Personal information
- Date of birth: 12 March 1987 (age 38)
- Place of birth: Gladbeck, West Germany
- Height: 1.76 m (5 ft 9 in)
- Position(s): Midfielder

Team information
- Current team: FSV Frankfurt
- Number: 2

Youth career
- 1992–1999: VfB Kirchhellen
- 1999–2006: Schalke 04

Senior career*
- Years: Team / Apps / (Gls)
- 2005–2007: Schalke 04 II / 26 / (4)
- 2006–2007: Schalke 04 / 1 / (0)
- 2007–2009: Hamburger SV II / 26 / (2)
- 2007–2009: Hamburger SV / 0 / (0)
- 2009–2011: Sportfreunde Lotte / 52 / (0)
- 2011–2012: Rot-Weiß Oberhausen / 20 / (0)
- 2012–2013: Sportfreunde Lotte / 16 / (0)
- 2013–2014: VfL Osnabrück / 13 / (0)
- 2014–2015: 1. FC Saarbrücken / 19 / (0)
- 2015: 1. FC Saarbrücken II / 3 / (0)
- 2016–2019: TSV Steinbach / 97 / (5)
- 2019–: FSV Frankfurt / 14 / (0)

International career
- 2004–2005: Germany U-18 / 3 / (0)
- 2005–2006: Germany U-19 / 13 / (2)
- 2006: Germany U-20 / 1 / (0)

= Timo Kunert =

German footballer

Timo Kunert (born 12 March 1987 in Gladbeck) is a German footballer who currently plays for FSV Frankfurt.

==Career==
Kunert began his career 1992 with VfB Kirchhellen and joined than 1999 to Schalke 04, who has played seven years in the youth, before promoted to first team in January 2006.

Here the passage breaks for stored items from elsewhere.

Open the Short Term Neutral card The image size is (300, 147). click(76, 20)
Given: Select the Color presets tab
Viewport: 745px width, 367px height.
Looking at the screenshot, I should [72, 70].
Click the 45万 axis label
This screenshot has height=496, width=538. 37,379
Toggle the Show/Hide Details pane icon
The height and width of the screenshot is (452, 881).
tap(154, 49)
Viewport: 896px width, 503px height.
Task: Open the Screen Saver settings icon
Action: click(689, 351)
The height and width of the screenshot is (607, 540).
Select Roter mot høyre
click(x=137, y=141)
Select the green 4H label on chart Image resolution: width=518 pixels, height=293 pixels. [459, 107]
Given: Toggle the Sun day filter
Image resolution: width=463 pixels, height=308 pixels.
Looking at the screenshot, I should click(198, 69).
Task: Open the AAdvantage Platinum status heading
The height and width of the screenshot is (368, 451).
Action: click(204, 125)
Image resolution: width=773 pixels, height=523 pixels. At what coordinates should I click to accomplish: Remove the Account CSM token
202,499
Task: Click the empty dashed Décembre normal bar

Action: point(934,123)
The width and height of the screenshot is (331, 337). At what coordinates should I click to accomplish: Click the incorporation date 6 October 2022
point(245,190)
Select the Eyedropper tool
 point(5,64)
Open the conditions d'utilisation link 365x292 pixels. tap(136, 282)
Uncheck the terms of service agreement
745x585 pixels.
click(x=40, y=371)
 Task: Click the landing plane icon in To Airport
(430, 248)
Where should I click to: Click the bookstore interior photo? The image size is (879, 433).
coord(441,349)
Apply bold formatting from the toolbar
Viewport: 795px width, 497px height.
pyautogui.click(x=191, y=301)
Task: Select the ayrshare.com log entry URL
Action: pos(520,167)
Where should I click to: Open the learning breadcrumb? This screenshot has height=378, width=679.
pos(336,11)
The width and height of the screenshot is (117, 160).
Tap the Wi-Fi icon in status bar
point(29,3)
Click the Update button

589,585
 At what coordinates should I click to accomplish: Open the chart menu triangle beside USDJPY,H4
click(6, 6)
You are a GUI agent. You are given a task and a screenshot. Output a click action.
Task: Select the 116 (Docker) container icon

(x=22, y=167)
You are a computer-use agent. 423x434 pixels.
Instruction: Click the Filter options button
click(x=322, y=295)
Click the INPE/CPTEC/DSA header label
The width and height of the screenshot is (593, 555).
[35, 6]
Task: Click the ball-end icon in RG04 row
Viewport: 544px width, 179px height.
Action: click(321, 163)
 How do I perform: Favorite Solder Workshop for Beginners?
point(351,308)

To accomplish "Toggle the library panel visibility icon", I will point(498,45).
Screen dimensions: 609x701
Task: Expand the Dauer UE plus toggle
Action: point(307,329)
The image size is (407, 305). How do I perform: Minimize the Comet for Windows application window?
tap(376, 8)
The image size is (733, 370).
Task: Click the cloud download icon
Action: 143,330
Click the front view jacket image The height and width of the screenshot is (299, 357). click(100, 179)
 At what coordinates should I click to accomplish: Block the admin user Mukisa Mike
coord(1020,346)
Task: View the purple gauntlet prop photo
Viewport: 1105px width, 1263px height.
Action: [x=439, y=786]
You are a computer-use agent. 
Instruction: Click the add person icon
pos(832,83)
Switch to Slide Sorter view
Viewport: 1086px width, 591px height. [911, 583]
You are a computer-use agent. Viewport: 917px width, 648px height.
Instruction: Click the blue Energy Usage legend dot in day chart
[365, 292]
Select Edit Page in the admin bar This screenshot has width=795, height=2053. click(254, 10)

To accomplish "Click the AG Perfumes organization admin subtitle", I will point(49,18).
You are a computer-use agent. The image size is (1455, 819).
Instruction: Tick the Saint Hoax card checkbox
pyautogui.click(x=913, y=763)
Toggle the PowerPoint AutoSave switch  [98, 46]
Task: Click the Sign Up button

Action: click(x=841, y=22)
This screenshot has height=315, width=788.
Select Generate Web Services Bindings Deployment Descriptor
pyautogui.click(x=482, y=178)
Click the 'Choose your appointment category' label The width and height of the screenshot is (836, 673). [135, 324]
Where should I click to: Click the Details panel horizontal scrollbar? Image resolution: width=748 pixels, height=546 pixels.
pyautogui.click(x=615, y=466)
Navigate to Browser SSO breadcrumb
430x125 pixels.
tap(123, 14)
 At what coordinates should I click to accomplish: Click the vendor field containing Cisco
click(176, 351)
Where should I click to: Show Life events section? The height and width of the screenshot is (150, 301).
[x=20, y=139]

He made his debut in the Bundesliga on 7 April 2007 for Schalke 04, when he came on as a substitute for Mesut Özil in the 90th minute of a game against Borussia Mönchengladbach. Kunert left FC Schalke 04 then after eight years in summer 2007 and signed with Hamburger SV. After two years with Hamburger SV he returned to Nordrhein-Westfalen and signed for Sportfreunde Lotte in summer 2009. On 14 April 2009, he had a trial at Rot-Weiß Oberhausen.

==Honours==
- Bundesliga runner-up: 2006–07

==Early life==
Kunert attended the Gesamtschule Berger Feld.